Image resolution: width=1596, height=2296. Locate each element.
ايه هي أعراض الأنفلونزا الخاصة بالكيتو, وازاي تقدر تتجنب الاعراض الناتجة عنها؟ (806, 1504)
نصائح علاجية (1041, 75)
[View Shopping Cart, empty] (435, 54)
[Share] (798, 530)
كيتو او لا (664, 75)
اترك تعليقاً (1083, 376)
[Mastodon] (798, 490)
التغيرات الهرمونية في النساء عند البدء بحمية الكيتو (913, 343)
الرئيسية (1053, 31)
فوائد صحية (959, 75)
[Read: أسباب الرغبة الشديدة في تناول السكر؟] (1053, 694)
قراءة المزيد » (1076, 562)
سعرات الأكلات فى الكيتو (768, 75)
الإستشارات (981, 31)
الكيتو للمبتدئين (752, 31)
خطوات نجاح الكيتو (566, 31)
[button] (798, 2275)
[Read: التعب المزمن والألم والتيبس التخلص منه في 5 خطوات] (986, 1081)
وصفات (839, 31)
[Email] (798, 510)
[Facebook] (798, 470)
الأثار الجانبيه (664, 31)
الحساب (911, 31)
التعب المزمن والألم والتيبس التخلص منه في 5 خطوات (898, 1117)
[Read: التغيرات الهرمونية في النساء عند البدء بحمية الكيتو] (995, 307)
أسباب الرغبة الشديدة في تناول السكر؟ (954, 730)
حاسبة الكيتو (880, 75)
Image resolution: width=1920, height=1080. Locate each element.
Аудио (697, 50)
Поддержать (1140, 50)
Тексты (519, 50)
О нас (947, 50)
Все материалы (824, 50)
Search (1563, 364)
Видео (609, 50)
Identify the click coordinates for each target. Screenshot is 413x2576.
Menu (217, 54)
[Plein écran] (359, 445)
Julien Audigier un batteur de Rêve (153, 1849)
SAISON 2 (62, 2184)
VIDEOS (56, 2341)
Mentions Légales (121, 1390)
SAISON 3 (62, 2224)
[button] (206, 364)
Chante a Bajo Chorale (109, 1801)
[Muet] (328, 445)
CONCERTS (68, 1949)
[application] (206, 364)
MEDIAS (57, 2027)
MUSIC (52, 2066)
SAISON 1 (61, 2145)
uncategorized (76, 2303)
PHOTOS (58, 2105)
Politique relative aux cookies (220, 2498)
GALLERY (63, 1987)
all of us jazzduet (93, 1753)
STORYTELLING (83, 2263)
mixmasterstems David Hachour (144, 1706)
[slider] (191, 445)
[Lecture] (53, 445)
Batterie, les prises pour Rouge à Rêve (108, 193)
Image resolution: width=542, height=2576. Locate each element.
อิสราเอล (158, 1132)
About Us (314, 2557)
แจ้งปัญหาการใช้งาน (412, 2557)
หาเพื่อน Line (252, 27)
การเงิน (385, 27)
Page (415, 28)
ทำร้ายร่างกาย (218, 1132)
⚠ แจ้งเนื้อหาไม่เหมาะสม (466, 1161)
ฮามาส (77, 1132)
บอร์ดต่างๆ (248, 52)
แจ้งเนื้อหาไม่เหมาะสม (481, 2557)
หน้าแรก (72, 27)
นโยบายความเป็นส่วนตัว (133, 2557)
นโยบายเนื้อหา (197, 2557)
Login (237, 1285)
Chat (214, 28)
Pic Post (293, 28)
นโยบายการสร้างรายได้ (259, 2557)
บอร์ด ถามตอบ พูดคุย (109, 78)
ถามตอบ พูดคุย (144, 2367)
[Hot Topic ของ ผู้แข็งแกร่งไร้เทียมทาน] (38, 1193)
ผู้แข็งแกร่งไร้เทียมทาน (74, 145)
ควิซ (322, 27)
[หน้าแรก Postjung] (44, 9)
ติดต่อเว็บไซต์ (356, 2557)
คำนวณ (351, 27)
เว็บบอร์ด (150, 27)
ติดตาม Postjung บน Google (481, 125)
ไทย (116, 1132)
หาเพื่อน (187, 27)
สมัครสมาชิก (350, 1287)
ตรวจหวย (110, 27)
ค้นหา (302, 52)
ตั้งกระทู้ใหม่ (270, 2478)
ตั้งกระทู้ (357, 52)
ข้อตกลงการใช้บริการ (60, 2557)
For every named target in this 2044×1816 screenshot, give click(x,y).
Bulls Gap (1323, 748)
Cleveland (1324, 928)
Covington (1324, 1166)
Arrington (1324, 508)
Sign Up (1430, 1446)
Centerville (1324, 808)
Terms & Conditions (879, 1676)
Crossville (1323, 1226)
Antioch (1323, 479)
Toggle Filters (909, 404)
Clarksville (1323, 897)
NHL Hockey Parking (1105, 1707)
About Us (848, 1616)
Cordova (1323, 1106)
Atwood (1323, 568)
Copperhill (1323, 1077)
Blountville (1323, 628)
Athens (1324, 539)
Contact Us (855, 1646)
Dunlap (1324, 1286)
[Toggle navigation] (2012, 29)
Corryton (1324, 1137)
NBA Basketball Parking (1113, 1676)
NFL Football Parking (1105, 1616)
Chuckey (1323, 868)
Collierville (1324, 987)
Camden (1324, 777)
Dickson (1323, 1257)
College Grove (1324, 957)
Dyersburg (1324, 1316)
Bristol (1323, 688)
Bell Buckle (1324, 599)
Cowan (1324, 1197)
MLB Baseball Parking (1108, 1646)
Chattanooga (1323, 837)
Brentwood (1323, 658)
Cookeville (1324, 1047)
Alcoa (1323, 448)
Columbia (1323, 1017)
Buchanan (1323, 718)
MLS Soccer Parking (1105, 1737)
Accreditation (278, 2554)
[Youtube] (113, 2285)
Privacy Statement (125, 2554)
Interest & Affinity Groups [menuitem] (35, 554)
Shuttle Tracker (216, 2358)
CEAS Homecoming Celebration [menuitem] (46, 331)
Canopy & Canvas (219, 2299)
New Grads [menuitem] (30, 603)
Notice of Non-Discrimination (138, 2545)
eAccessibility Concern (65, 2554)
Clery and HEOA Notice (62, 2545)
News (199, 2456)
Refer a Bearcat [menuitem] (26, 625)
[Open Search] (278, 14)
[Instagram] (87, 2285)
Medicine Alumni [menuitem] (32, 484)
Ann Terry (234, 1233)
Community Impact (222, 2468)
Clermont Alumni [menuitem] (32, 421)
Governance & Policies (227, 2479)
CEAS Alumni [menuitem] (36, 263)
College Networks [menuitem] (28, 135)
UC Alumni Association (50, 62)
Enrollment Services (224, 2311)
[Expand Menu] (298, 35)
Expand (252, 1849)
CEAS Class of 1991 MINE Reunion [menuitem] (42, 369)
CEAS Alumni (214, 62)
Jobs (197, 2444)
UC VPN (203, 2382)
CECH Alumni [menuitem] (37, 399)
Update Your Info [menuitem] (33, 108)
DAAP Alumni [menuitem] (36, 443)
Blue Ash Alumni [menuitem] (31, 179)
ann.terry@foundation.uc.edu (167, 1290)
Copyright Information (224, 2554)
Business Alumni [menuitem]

++++

## Description of the task
Copy the data. Make sure every line matches exactly.

## Expected output
Image resolution: width=1596, height=2296. Locate each element.
ايه هي أعراض الأنفلونزا الخاصة بالكيتو, وازاي تقدر تتجنب الاعراض الناتجة عنها؟ (806, 1504)
نصائح علاجية (1041, 75)
[View Shopping Cart, empty] (435, 54)
[Share] (798, 530)
كيتو او لا (664, 75)
اترك تعليقاً (1083, 376)
[Mastodon] (798, 490)
التغيرات الهرمونية في النساء عند البدء بحمية الكيتو (913, 343)
الرئيسية (1053, 31)
فوائد صحية (959, 75)
[Read: أسباب الرغبة الشديدة في تناول السكر؟] (1053, 694)
قراءة المزيد » (1076, 562)
سعرات الأكلات فى الكيتو (768, 75)
الإستشارات (981, 31)
الكيتو للمبتدئين (752, 31)
خطوات نجاح الكيتو (566, 31)
[button] (798, 2275)
[Read: التعب المزمن والألم والتيبس التخلص منه في 5 خطوات] (986, 1081)
وصفات (839, 31)
[Email] (798, 510)
[Facebook] (798, 470)
الأثار الجانبيه (664, 31)
الحساب (911, 31)
التعب المزمن والألم والتيبس التخلص منه في 5 خطوات (898, 1117)
[Read: التغيرات الهرمونية في النساء عند البدء بحمية الكيتو] (995, 307)
أسباب الرغبة الشديدة في تناول السكر؟ (954, 730)
حاسبة الكيتو (880, 75)
Image resolution: width=1920, height=1080. Locate each element.
Аудио (697, 50)
Поддержать (1140, 50)
Тексты (519, 50)
О нас (947, 50)
Все материалы (824, 50)
Search (1563, 364)
Видео (609, 50)
Identify the click coordinates for each target. Screenshot is 413x2576.
Menu (217, 54)
[Plein écran] (359, 445)
Julien Audigier un batteur de Rêve (153, 1849)
SAISON 2 (62, 2184)
VIDEOS (56, 2341)
Mentions Légales (121, 1390)
SAISON 3 (62, 2224)
[button] (206, 364)
Chante a Bajo Chorale (109, 1801)
[Muet] (328, 445)
CONCERTS (68, 1949)
[application] (206, 364)
MEDIAS (57, 2027)
MUSIC (52, 2066)
SAISON 1 (61, 2145)
uncategorized (76, 2303)
PHOTOS (58, 2105)
Politique relative aux cookies (220, 2498)
GALLERY (63, 1987)
all of us jazzduet (93, 1753)
STORYTELLING (83, 2263)
mixmasterstems David Hachour (144, 1706)
[slider] (191, 445)
[Lecture] (53, 445)
Batterie, les prises pour Rouge à Rêve (108, 193)
Image resolution: width=542, height=2576. Locate each element.
อิสราเอล (158, 1132)
About Us (314, 2557)
แจ้งปัญหาการใช้งาน (412, 2557)
หาเพื่อน Line (252, 27)
การเงิน (385, 27)
Page (415, 28)
ทำร้ายร่างกาย (218, 1132)
⚠ แจ้งเนื้อหาไม่เหมาะสม (466, 1161)
ฮามาส (77, 1132)
บอร์ดต่างๆ (248, 52)
แจ้งเนื้อหาไม่เหมาะสม (481, 2557)
หน้าแรก (72, 27)
นโยบายความเป็นส่วนตัว (133, 2557)
นโยบายเนื้อหา (197, 2557)
Login (237, 1285)
Chat (214, 28)
Pic Post (293, 28)
นโยบายการสร้างรายได้ (259, 2557)
บอร์ด ถามตอบ พูดคุย (109, 78)
ถามตอบ พูดคุย (144, 2367)
[Hot Topic ของ ผู้แข็งแกร่งไร้เทียมทาน] (38, 1193)
ผู้แข็งแกร่งไร้เทียมทาน (74, 145)
ควิซ (322, 27)
[หน้าแรก Postjung] (44, 9)
ติดต่อเว็บไซต์ (356, 2557)
คำนวณ (351, 27)
เว็บบอร์ด (150, 27)
ติดตาม Postjung บน Google (481, 125)
ไทย (116, 1132)
หาเพื่อน (187, 27)
สมัครสมาชิก (350, 1287)
ตรวจหวย (110, 27)
ค้นหา (302, 52)
ตั้งกระทู้ใหม่ (270, 2478)
ตั้งกระทู้ (357, 52)
ข้อตกลงการใช้บริการ (60, 2557)
For every named target in this 2044×1816 screenshot, give click(x,y).
Bulls Gap (1323, 748)
Cleveland (1324, 928)
Covington (1324, 1166)
Arrington (1324, 508)
Sign Up (1430, 1446)
Centerville (1324, 808)
Terms & Conditions (879, 1676)
Crossville (1323, 1226)
Antioch (1323, 479)
Toggle Filters (909, 404)
Clarksville (1323, 897)
NHL Hockey Parking (1105, 1707)
About Us (848, 1616)
Cordova (1323, 1106)
Atwood (1323, 568)
Copperhill (1323, 1077)
Blountville (1323, 628)
Athens (1324, 539)
Contact Us (855, 1646)
Dunlap (1324, 1286)
[Toggle navigation] (2012, 29)
Corryton (1324, 1137)
NBA Basketball Parking (1113, 1676)
NFL Football Parking (1105, 1616)
Chuckey (1323, 868)
Collierville (1324, 987)
Camden (1324, 777)
Dickson (1323, 1257)
College Grove (1324, 957)
Dyersburg (1324, 1316)
Bristol (1323, 688)
Bell Buckle (1324, 599)
Cowan (1324, 1197)
MLB Baseball Parking (1108, 1646)
Chattanooga (1323, 837)
Brentwood (1323, 658)
Cookeville (1324, 1047)
Alcoa (1323, 448)
Columbia (1323, 1017)
Buchanan (1323, 718)
MLS Soccer Parking (1105, 1737)
Accreditation (278, 2554)
[Youtube] (113, 2285)
Privacy Statement (125, 2554)
Interest & Affinity Groups [menuitem] (35, 554)
Shuttle Tracker (216, 2358)
CEAS Homecoming Celebration [menuitem] (46, 331)
Canopy & Canvas (219, 2299)
New Grads [menuitem] (30, 603)
Notice of Non-Discrimination (138, 2545)
eAccessibility Concern (65, 2554)
Clery and HEOA Notice (62, 2545)
News (199, 2456)
Refer a Bearcat [menuitem] (26, 625)
[Open Search] (278, 14)
[Instagram] (87, 2285)
Medicine Alumni [menuitem] (32, 484)
Ann Terry (234, 1233)
Community Impact (222, 2468)
Clermont Alumni [menuitem] (32, 421)
Governance & Policies (227, 2479)
CEAS Alumni [menuitem] (36, 263)
College Networks [menuitem] (28, 135)
UC Alumni Association (50, 62)
Enrollment Services (224, 2311)
[Expand Menu] (298, 35)
Expand (252, 1849)
CEAS Class of 1991 MINE Reunion [menuitem] (42, 369)
CEAS Alumni (214, 62)
Jobs (197, 2444)
UC VPN (203, 2382)
CECH Alumni [menuitem] (37, 399)
Update Your Info [menuitem] (33, 108)
DAAP Alumni [menuitem] (36, 443)
Blue Ash Alumni [menuitem] (31, 179)
ann.terry@foundation.uc.edu (167, 1290)
Copyright Information (224, 2554)
Business Alumni [menuitem]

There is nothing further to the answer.